## GIVEN INSTRUCTION
Copy out everything from the line containing "You are a computer-use" down to the end of the material below, word for word, and leave the pictures out of your answer.

>> Begin

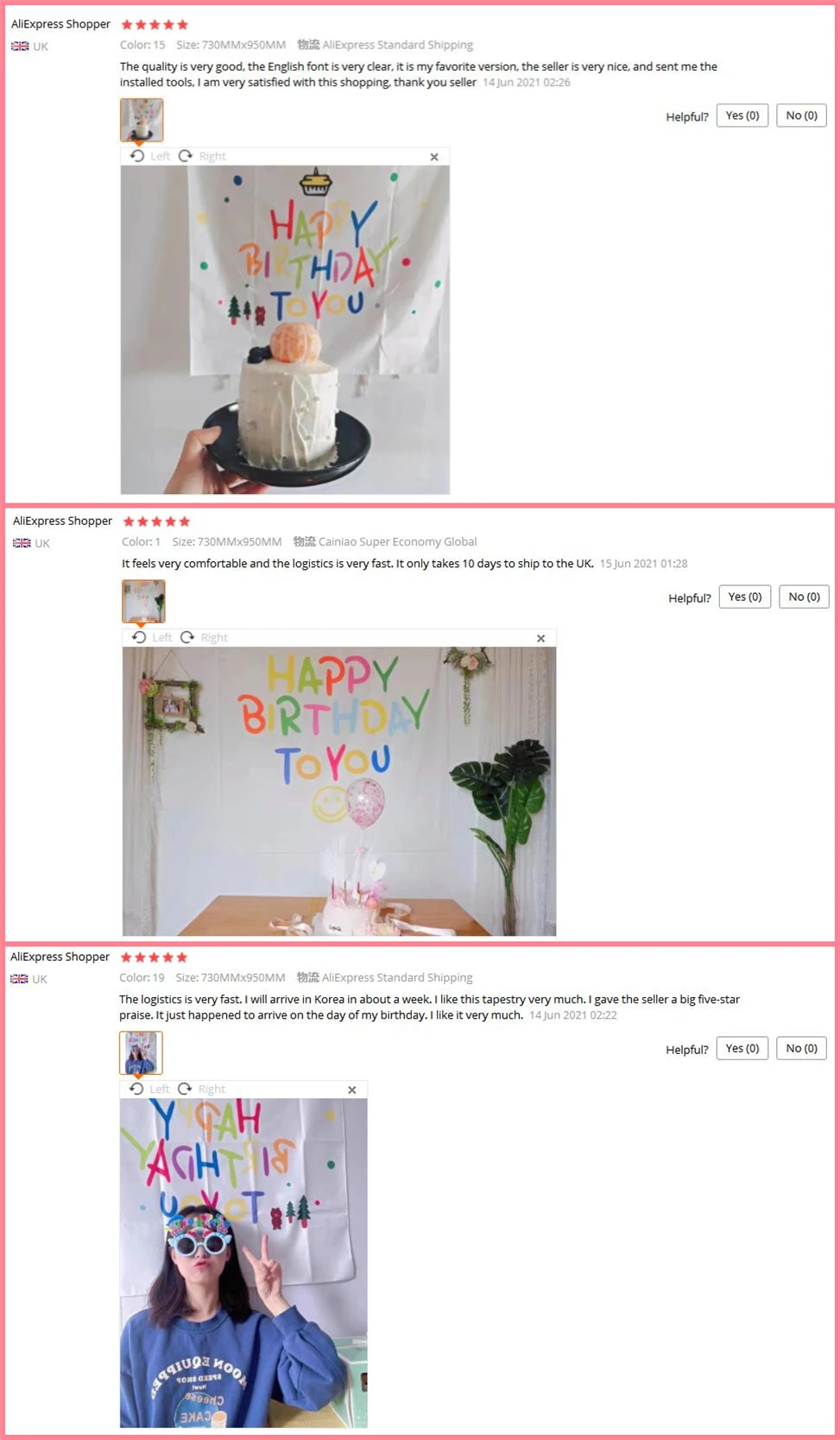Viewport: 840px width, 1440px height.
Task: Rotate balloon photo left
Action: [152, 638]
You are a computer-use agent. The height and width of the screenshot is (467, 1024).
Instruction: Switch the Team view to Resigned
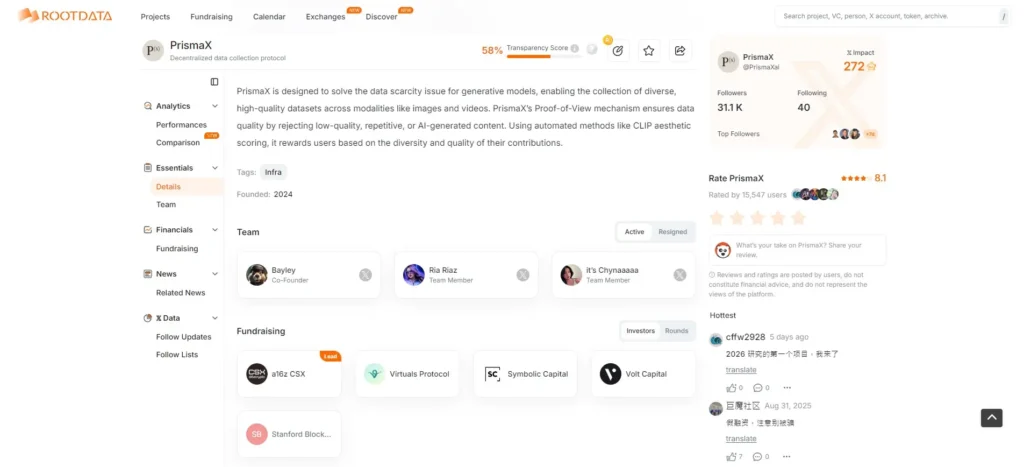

>> End

## SOLUTION FOR THIS PROBLEM
You are a computer-use agent. The height and width of the screenshot is (467, 1024).
Instruction: Switch the Team view to Resigned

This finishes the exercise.